Of the material below, only the lines from the line containing "パッケージ版年間サポート (876, 1492)" down to the line containing "Relazioni e Famiglia (118, 19)" belong in the answer, written out exactly.

-- Provided material follows --

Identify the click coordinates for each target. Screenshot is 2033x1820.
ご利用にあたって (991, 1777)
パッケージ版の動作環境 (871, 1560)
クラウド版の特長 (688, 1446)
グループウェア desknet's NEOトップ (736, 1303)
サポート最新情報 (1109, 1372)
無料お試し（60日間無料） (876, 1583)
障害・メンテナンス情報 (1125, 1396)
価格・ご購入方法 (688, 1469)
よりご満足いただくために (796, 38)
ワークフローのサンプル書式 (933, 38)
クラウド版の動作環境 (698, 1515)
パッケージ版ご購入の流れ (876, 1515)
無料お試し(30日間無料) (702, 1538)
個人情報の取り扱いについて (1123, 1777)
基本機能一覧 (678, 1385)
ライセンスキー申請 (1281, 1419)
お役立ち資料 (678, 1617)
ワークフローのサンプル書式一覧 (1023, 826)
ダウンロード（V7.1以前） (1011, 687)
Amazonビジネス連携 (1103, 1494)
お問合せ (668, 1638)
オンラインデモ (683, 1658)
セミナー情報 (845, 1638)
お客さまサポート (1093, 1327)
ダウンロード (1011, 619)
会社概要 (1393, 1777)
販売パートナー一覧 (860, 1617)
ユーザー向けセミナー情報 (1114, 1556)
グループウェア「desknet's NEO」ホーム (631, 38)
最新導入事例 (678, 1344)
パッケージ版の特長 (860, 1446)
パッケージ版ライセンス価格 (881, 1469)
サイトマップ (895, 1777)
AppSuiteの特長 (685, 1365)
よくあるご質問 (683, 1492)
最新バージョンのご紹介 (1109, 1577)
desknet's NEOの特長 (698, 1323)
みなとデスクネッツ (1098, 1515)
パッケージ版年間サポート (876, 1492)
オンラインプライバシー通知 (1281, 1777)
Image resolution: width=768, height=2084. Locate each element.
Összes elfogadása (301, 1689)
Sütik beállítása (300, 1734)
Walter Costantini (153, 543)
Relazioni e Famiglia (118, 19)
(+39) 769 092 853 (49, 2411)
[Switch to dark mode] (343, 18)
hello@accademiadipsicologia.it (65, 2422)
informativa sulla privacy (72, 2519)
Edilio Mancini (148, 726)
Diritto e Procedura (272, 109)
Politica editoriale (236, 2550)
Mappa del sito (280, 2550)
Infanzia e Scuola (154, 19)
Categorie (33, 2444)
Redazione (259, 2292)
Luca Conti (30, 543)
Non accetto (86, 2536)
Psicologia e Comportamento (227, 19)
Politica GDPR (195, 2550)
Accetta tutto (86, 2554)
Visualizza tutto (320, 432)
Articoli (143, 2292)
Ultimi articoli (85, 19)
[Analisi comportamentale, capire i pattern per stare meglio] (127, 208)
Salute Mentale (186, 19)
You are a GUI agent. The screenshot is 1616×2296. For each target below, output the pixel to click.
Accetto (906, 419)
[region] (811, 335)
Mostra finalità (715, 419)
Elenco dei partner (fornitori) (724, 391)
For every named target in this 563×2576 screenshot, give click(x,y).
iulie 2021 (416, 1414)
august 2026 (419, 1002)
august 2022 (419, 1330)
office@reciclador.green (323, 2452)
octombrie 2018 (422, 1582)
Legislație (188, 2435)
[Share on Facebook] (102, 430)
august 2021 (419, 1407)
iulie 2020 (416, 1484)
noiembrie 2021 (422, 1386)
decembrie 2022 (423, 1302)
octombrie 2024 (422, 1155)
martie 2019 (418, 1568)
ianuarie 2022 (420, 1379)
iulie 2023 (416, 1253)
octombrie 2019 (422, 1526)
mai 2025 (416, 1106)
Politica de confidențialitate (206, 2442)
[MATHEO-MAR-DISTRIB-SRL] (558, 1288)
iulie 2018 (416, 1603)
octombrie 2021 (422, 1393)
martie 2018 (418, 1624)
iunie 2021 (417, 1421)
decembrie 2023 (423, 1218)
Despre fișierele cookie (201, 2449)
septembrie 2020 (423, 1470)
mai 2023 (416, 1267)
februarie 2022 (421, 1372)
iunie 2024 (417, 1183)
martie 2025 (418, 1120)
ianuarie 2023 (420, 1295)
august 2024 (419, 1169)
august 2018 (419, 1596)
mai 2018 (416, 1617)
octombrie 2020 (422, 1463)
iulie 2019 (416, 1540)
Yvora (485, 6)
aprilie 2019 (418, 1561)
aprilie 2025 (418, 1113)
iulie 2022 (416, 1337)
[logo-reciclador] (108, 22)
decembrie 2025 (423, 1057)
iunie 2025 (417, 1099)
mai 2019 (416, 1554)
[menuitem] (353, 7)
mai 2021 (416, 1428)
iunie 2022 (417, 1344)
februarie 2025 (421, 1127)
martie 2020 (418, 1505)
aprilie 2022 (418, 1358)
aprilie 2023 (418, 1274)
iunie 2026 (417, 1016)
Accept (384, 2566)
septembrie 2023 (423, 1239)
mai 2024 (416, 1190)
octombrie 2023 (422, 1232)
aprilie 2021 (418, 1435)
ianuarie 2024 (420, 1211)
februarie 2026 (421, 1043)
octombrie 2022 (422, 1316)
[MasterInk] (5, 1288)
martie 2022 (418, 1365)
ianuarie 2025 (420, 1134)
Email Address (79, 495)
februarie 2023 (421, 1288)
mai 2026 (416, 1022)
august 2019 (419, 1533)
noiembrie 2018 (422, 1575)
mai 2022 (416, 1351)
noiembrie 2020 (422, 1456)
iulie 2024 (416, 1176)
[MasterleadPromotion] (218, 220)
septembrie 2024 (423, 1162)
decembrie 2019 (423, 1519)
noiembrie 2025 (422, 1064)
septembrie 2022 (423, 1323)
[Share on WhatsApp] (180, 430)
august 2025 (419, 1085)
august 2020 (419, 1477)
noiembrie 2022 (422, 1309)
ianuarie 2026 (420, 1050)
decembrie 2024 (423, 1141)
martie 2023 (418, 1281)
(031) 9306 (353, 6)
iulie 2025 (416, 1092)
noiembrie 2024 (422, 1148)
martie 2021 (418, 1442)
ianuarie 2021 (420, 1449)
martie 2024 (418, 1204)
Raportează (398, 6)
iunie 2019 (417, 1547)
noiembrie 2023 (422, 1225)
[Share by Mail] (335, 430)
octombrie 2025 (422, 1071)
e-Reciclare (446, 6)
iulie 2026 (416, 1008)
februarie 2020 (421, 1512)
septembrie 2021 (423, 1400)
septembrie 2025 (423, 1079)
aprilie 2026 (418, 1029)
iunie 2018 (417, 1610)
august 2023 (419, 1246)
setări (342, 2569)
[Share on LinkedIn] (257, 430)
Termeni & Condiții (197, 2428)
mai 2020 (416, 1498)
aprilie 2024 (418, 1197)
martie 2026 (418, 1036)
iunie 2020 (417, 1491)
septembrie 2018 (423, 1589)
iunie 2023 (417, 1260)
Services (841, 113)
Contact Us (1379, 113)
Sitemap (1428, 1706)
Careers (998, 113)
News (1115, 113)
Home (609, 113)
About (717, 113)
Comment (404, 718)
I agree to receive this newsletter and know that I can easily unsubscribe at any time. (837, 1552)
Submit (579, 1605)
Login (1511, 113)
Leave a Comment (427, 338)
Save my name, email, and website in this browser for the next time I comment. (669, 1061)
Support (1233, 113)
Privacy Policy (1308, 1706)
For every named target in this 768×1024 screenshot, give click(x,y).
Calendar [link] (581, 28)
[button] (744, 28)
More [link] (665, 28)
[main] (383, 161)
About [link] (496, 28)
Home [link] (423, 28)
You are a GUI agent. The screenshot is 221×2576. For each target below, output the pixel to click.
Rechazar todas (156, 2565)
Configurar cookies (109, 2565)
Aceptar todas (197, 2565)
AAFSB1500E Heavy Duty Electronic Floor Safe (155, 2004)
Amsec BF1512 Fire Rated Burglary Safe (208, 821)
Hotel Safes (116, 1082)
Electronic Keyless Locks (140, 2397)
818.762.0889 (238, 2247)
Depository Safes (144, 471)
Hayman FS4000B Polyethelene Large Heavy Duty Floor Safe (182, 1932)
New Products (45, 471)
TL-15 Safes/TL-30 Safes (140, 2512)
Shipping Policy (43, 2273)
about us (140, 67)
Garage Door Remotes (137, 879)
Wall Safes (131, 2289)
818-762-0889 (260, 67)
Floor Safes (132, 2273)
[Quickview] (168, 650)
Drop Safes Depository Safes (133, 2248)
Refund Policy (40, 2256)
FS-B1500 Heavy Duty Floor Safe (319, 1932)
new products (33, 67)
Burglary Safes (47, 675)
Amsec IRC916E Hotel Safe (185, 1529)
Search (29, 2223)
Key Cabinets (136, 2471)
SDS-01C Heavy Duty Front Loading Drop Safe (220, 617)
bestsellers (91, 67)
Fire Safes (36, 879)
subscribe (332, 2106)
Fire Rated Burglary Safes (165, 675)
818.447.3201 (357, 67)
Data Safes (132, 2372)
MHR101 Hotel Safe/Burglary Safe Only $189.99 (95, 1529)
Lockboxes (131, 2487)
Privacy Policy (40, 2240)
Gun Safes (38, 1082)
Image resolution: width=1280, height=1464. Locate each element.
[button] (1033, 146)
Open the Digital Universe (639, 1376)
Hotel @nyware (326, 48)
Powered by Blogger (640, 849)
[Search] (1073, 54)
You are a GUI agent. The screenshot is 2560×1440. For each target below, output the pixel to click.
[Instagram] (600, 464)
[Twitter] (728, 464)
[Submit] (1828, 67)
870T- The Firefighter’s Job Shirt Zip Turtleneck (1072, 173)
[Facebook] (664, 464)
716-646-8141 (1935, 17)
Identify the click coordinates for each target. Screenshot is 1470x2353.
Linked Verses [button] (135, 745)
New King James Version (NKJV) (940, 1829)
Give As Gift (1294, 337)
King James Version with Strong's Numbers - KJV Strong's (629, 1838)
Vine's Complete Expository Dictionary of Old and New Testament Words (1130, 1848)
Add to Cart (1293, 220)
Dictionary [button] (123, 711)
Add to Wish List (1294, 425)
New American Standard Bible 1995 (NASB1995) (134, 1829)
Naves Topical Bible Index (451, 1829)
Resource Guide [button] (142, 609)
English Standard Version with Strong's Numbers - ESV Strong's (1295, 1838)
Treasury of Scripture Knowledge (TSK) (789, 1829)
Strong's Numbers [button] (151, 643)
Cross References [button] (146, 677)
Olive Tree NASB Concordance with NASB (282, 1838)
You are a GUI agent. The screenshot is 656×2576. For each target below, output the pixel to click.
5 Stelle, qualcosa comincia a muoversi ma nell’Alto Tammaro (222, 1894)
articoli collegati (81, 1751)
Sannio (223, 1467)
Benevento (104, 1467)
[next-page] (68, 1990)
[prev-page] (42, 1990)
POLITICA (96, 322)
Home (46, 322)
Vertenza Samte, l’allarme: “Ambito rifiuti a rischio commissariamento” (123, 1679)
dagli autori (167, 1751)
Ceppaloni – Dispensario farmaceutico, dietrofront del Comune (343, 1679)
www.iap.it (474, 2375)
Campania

-- Provided material concluded --

Task answer
パッケージ版年間サポート (876, 1492)
オンラインプライバシー通知 (1281, 1777)
Image resolution: width=768, height=2084. Locate each element.
Összes elfogadása (301, 1689)
Sütik beállítása (300, 1734)
Walter Costantini (153, 543)
Relazioni e Famiglia (118, 19)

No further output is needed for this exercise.